Expandable Cards System
Three states: collapsed → partial → fully expanded
Users control information density based on their needs
Prevents overwhelming interface while supporting complex workflows

Smart Field Pills
Solid pill: Data available and populated
Dashed pill: Optional field, may be empty
Error pill: Required data missing or invalid
Reusable Patterns
Expandable card anatomy, smart field input component, nested fieldset structure for AND logic, and condition operator formatting—all adopted across Remote's product.
Why test with AI?
We needed to validate whether our Trigger/Schedule/Condition/Action architecture could handle real-world complexity. Since AI-powered workflow creation was already on the future roadmap, this was an opportunity to test AI capabilities early—while the manual builder was still in development.
Building the Workflow Generation Protocol
I reverse-engineered the experience into a technical specification—a Workflow Generation Protocol that translated natural language into executable rules. This defined exactly how user inputs map to database structures, API calls, and system constraints.

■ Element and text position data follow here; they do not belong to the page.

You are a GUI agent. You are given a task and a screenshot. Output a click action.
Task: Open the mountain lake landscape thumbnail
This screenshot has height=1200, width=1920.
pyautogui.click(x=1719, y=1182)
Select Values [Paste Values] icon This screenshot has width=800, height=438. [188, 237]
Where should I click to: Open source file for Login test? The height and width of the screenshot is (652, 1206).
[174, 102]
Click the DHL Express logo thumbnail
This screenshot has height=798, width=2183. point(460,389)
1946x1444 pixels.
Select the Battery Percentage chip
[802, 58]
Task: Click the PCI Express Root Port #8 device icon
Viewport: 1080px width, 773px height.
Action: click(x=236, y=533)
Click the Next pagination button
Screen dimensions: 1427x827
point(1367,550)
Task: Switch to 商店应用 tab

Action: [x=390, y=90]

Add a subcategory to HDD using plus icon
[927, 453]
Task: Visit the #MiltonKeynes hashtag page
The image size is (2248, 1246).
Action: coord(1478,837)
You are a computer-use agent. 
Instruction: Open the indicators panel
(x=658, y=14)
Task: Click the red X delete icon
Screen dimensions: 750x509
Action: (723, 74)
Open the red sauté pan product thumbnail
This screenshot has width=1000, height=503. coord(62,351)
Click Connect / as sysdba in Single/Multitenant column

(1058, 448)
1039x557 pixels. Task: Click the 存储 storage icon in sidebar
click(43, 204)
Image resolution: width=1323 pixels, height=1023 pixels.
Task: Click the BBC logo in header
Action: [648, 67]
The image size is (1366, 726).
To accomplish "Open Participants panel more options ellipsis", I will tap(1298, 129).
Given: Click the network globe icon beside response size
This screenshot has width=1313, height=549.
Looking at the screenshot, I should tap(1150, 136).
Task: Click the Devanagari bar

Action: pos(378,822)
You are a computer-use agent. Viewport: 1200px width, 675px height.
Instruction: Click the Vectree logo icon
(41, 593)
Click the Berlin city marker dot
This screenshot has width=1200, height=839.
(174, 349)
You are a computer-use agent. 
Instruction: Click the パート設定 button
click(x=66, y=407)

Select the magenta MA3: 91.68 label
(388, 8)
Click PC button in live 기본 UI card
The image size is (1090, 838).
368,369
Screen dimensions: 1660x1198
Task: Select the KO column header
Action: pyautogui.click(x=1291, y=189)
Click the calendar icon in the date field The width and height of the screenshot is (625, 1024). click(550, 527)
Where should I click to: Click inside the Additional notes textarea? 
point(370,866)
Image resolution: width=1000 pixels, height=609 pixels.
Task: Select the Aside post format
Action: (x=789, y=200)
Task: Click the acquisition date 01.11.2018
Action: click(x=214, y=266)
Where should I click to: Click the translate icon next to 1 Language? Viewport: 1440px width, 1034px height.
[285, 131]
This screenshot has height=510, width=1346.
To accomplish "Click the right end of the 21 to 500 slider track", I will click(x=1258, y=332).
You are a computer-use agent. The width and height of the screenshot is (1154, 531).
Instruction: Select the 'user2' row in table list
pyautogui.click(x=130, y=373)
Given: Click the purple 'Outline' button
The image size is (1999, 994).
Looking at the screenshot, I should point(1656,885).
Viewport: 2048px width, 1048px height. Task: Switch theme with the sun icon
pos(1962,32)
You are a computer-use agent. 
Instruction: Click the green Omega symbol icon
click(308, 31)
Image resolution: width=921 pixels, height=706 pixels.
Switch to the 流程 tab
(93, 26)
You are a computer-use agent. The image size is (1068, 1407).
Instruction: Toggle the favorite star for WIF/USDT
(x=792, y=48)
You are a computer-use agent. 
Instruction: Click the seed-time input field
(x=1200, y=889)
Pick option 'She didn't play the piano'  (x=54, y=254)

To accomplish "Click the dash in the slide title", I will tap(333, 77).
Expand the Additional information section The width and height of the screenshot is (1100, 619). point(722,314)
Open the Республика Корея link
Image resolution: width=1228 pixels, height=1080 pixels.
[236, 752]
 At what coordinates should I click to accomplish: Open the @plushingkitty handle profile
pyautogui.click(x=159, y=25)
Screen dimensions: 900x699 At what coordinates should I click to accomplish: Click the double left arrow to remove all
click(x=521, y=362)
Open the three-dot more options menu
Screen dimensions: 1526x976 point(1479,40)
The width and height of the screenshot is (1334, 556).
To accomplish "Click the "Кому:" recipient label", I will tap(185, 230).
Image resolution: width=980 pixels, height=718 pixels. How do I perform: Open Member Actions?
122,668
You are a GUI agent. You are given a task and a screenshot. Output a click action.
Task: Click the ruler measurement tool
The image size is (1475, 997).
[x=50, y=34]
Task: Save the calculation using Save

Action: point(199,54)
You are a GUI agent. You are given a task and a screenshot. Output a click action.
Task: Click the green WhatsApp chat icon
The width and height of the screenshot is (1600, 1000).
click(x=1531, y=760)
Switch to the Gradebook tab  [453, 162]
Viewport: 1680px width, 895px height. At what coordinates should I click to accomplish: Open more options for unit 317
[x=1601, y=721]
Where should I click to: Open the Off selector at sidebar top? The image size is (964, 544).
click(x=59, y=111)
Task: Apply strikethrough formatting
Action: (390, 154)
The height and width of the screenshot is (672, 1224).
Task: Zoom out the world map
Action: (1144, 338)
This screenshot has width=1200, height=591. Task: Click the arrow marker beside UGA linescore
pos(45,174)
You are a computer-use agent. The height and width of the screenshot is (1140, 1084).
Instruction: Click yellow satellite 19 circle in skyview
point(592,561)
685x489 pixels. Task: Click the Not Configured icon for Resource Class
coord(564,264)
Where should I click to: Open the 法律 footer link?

Single use case shipped to all customers:
"Post Slack message when team member requests time off"
Strategy
Ship narrow, learn fast, expand based on real usage.
Available to all Remote customers across HRIS, EOR, Contractors, and Global Payroll products.
"We have 39 workflows in Rippling. We'd love to move them to Remote if you support our use cases."
— Very Good Ventures
August: Smart fields for dynamic content
September: Email action launched
Result: Expanded to 10+ trigger types, 15+ action types
By the time I left Remote in November 2024, the feature had grown from 1 use case to 10+ trigger types and 15+ action types in just 3 months—following the expansion plan and demonstrating the foundation's ability to support rapid growth.

Trigger Change Cascade
When users changed the trigger event (e.g., Start Date → End Date), existing conditions became invalid. Needed confirmation modal: "Changing this will delete your conditions. Continue?"

Private Channels Issue
Private channels didn't appear in the dropdown—Slack API only returned public channels by default. Added manual channel ID input as fallback.
New Channel Cache Issue
Newly created Slack channels took time to sync. Users couldn't find channels they'd just created. Added "Refresh channels" button to force re-fetch.
Dynamic Field Confusion
Early feedback: "Why does it say 'Email' in the action? Whose email?" Users didn't understand {email} referred to the triggered employee. Added contextual labels: "{employee_email}" made it obvious.
Data model constraints shape design
Archive vs Delete wasn't a UX decision—it was a database constraint. Always check technical feasibility early.
API-first design prevents post-launch bugs
Testing APIs in Postman before designing UI states saved engineering iterations. Design what's technically possible, not what's theoretically ideal.
Edge cases emerge from usage, not specs
Slack private channels, cache delays, field naming confusion—all discovered through real use. API testing caught some, user feedback caught others.